Otherwise just use scalar code starting from the most-significant chunk for your range check.
On a CPU that uses cmp and a flags register, this is done the following way:
- Compare the highest parts (e.g. highest 32 bits) of the numbers (
cmp instruction)
- If not "Equal", jump to "EndOfCompare" (x86:
jne instruction)
- Compare the next parts (e.g. 32 bits) of the numbers
- If not "Equal", jump to "EndOfCompare"
- ...
- Compare the next parts (e.g. 32 bits) of the numbers
- If not "Equal", jump to "EndOfCompare"
- Compare the lowest parts (e.g. lowest 32 bits) of the numbers
- "EndOfCompare":
At this point the flags register contains information about the order (a<b, a=b or a>b) of the two large numbers just like you did a simple cmp instruction comparing two small numbers.

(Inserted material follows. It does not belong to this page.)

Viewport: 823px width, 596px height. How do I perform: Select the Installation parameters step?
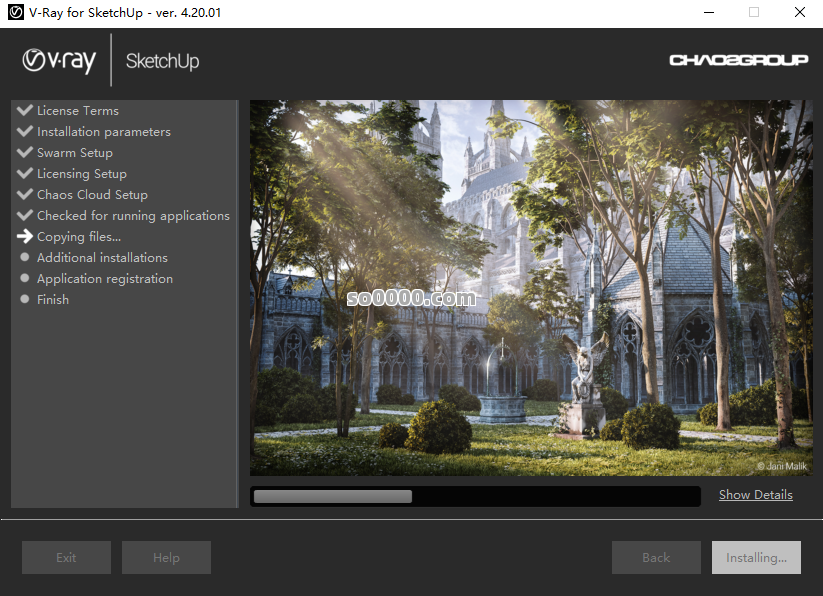[x=103, y=132]
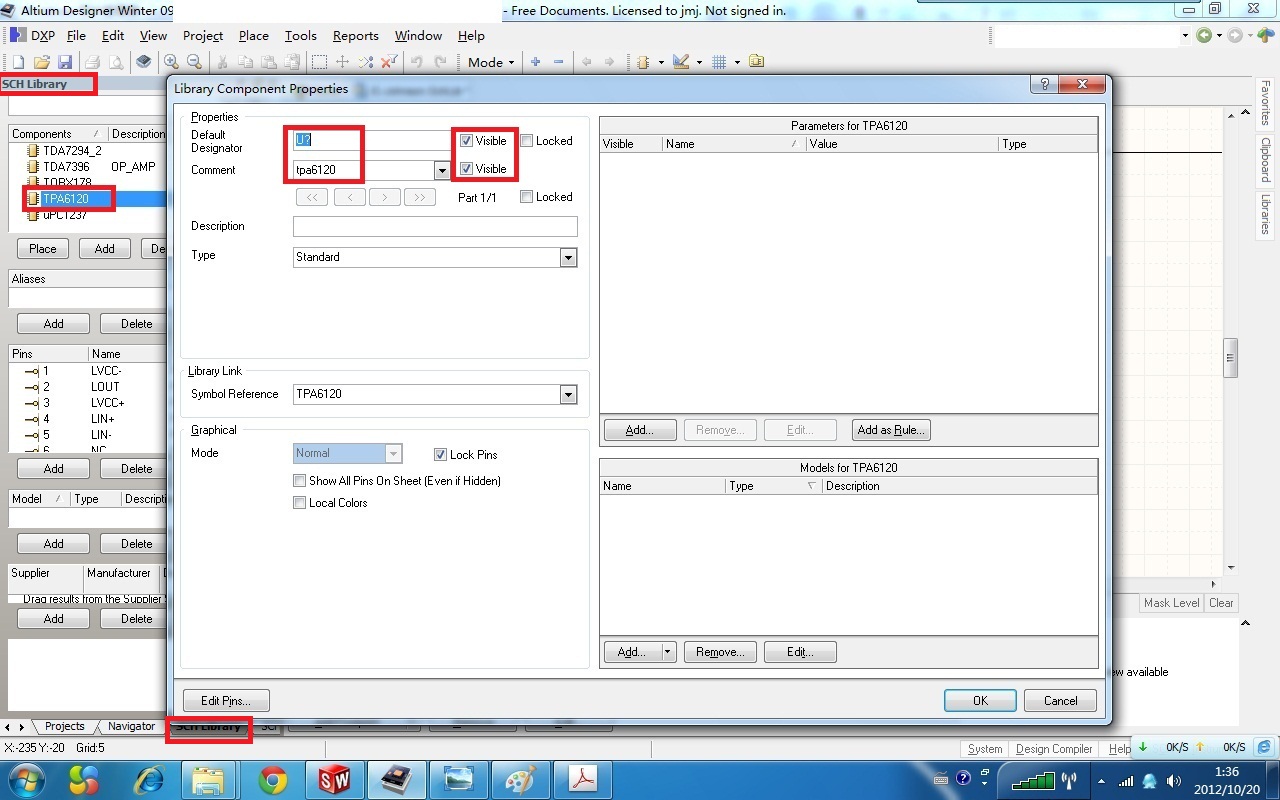Screen dimensions: 1280x800
Task: Click the Save document icon in toolbar
Action: click(x=65, y=62)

Unfortunately this simple variant will only work with unsigned numbers.
BTW, usually a block is "aligned" in IP address space so you only need to check mask away the low bits and compare the high bits for equality.
A check for (A AND MASK) = (B AND MASK) can be done the following way on a 32-bit CPU:
mov ecx, part 1 of A
xor ecx, part 1 of B
and ecx, part 1 of MASK
mov eax, part 2 of A
xor eax, part 2 of B
and eax, part 2 of MASK
or ecx, eax
mov eax, part 3 of A
xor eax, part 3 of B
and eax, part 3 of MASK
or ecx, eax
...
In the case of a 128-bit number, you need 4 "parts".
It does not matter if "part 1" is the upper or the lower bits of the numbers.
If (A AND MASK) = (B AND MASK) is true, ecx will have the value 0 (and the zero flag will be set because of the or instruction).